──────── EXCERPT ────────
In an argon atmosphere glovebox, based on the mass percent of the total mass of the electrolyte solution, 54% of ethyl acetate and 30% of ethylene carbonate were mixed to obtain an organic solvent mixture; and then 10% of lithium hexafluorophosphate LiPF₆based on the mass percent of the total mass of the electrolyte solution was added slowly as an electrolyte salt. Then, stirring was performed till complete dissolution. The solution was allowed to stand still for cooling, and after the solution returned to room temperature, 6% of vinylene carbonate based on the mass percent of the total mass of the electrolyte solution was added to the solution and stirring was performed till complete dissolution, to obtain 310 g of an electrolyte solution.
Preparation of Lithium-Ion Secondary Battery:
The positive electrode plate, the negative electrode plate and the separator were made into an electrode assembly by a winding process or a lamination process, the electrode assembly was put into a housing composed of an aluminum shell, an aluminum plastic film and the like, and the electrolyte solution was injected, followed by high-temperature standing, formation and capacity grading, to obtain a battery of Example 1.

Example 2

Preparation of Electrolyte Solution:
In an argon atmosphere glovebox, based on the mass percent of the total mass of the electrolyte solution, 58% of ethyl acetate and 30% of ethylene carbonate were mixed to obtain an organic solvent mixture; and then 6% of lithium hexafluorophosphate LiPF₆based on the mass percent of the total mass of the electrolyte solution was added slowly as an electrolyte salt. Then, stirring was performed till complete dissolution. The solution was allowed to stand still for cooling, and after the solution returned to room temperature, 6% of vinylene carbonate based on the mass percent of the total mass of the electrolyte solution was added to the solution and stirring was performed till complete dissolution, to obtain 310 g of an electrolyte solution.
Other operations were the same as those in Example 1, to obtain a battery of Example 2.

Example 3

Preparation of Electrolyte Solution:
In an argon atmosphere glovebox, based on the mass percent of the total mass of the electrolyte solution, 44% of ethyl acetate and 40% of ethylene carbonate were mixed to obtain an organic solvent mixture; and then 10% of lithium hexafluorophosphate LiPF₆based on the mass percent of the total mass of the electrolyte solution was added slowly as an electrolyte salt. Then, stirring was performed till complete dissolution. The solution was allowed to stand still for cooling, and after the solution returned to room temperature, 6% of vinylene carbonate based on the mass percent of the total mass of the electrolyte solution was added to the solution and stirring was performed till complete dissolution, to obtain 310 g of an electrolyte solution.
Other operations were the same as those in Example 1, to obtain a battery of Example 3.
──────── INPUT DATA ────────
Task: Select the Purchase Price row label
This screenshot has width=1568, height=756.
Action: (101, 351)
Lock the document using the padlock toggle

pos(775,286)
────────
GOAL 1:
Transcribe the passage of the electrolyte-preparation excerpt from "Preparation of Lithium-Ion" to "of Example 1.".
GOAL 2:
Report how many lines in the listing contain the string "Select", giving only the number.

COMPLETE RESPONSE 1:
Preparation of Lithium-Ion Secondary Battery:
The positive electrode plate, the negative electrode plate and the separator were made into an electrode assembly by a winding process or a lamination process, the electrode assembly was put into a housing composed of an aluminum shell, an aluminum plastic film and the like, and the electrolyte solution was injected, followed by high-temperature standing, formation and capacity grading, to obtain a battery of Example 1.

COMPLETE RESPONSE 2:
1